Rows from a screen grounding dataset
★ ★ ★ ★ ★ ★ ★
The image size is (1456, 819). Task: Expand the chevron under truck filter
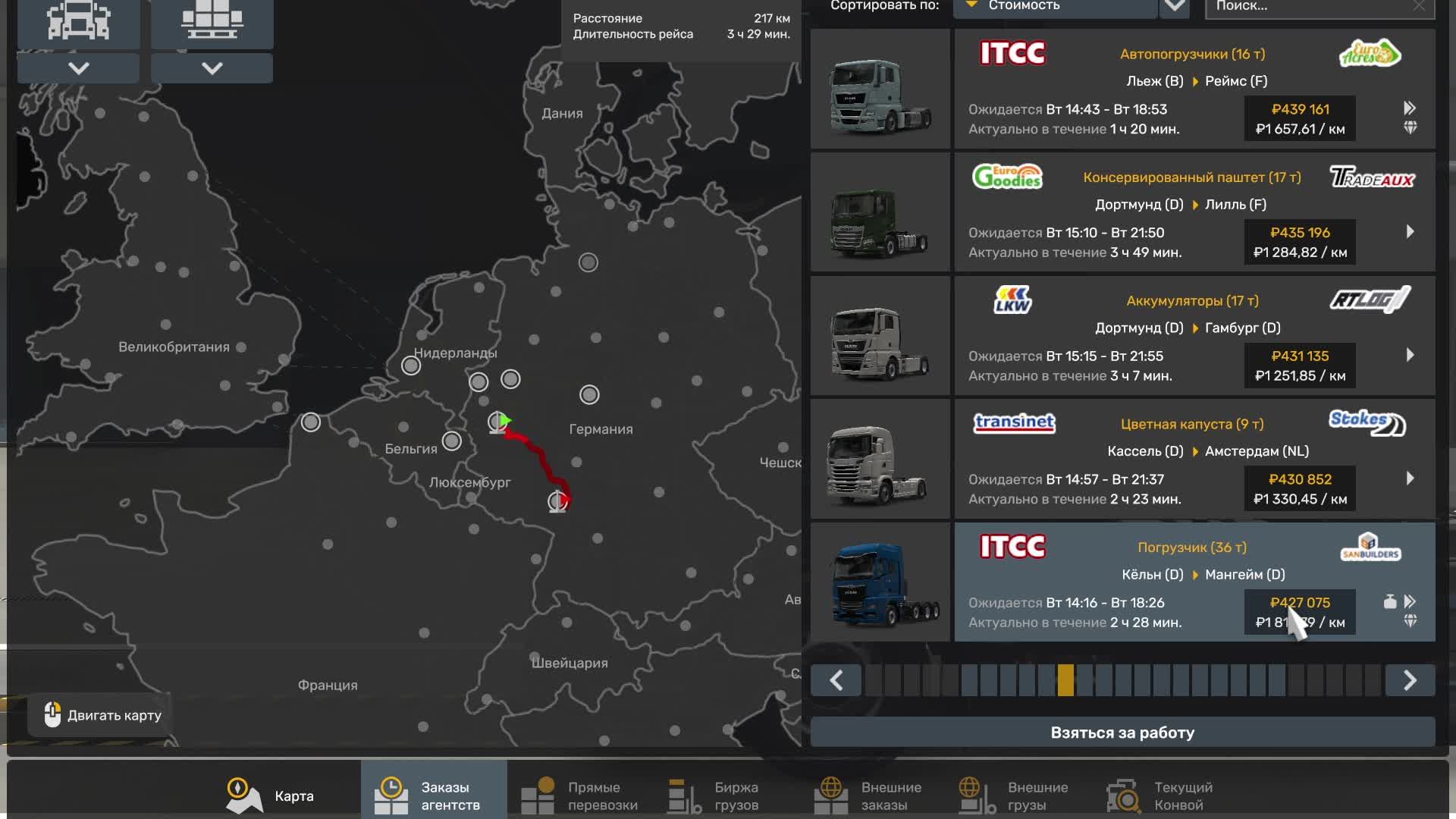[x=78, y=68]
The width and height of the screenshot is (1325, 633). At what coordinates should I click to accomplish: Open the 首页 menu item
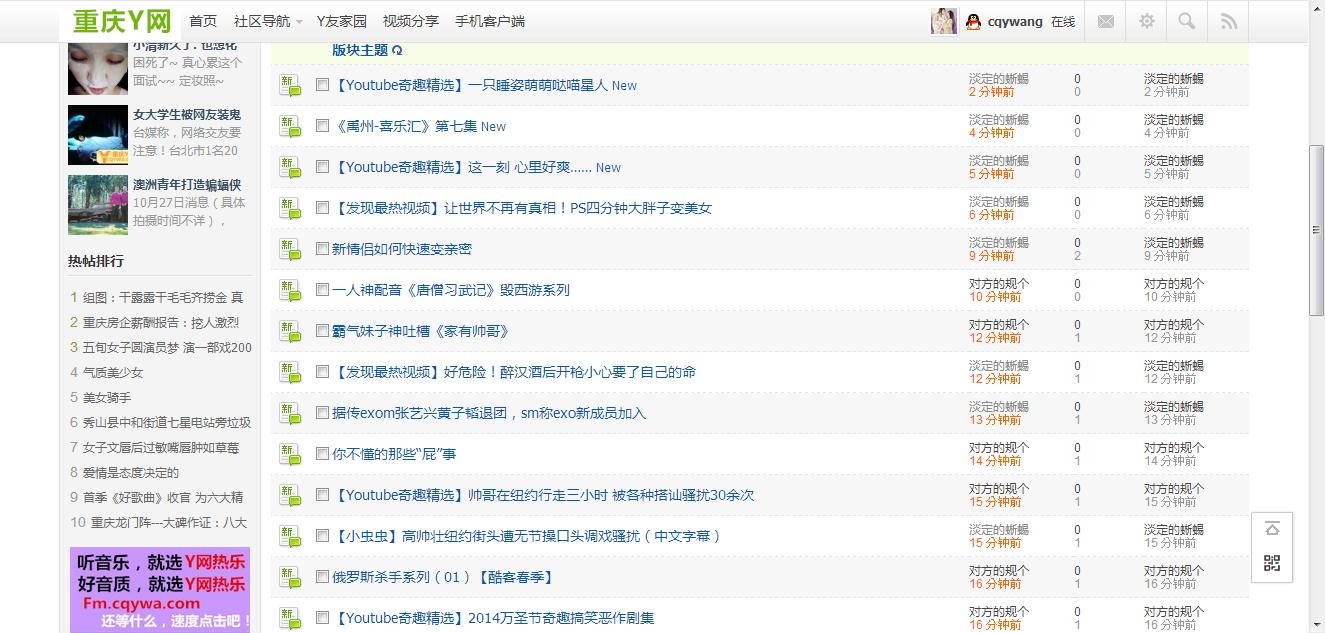pos(203,20)
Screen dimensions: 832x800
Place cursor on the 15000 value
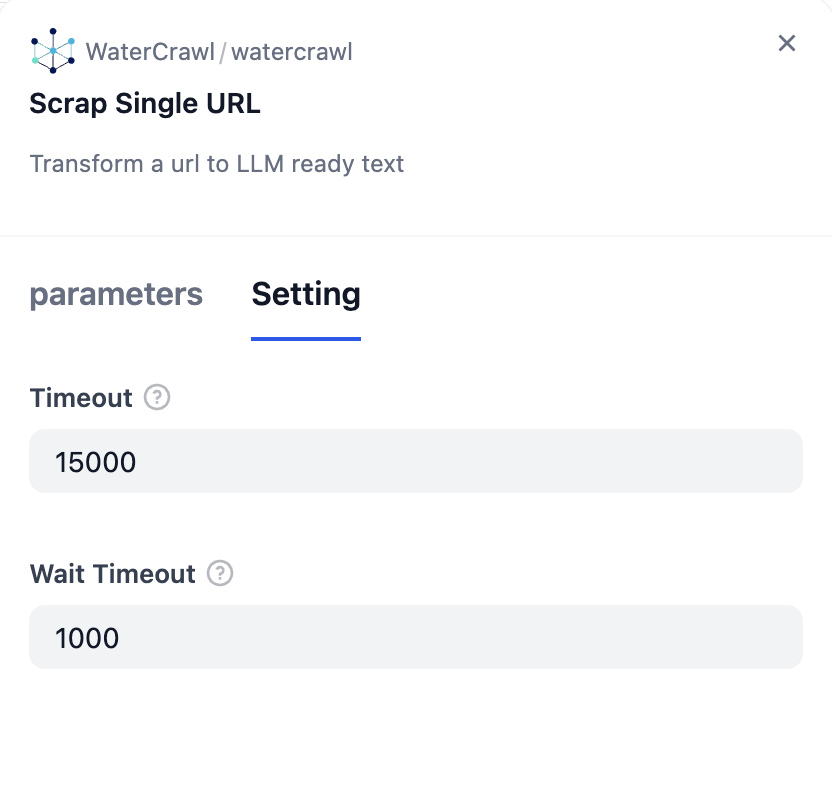(x=96, y=462)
★ ★ ★ ★ ★ ★ ★
Copy the text of the rows above line for line, omitting the pictures.

The image size is (1456, 819). Task: Expand the chevron under truck filter
[x=78, y=68]
The width and height of the screenshot is (1325, 633). At what coordinates should I click to accomplish: Open the 首页 menu item
pos(203,20)
Screen dimensions: 832x800
Place cursor on the 15000 value
(x=96, y=462)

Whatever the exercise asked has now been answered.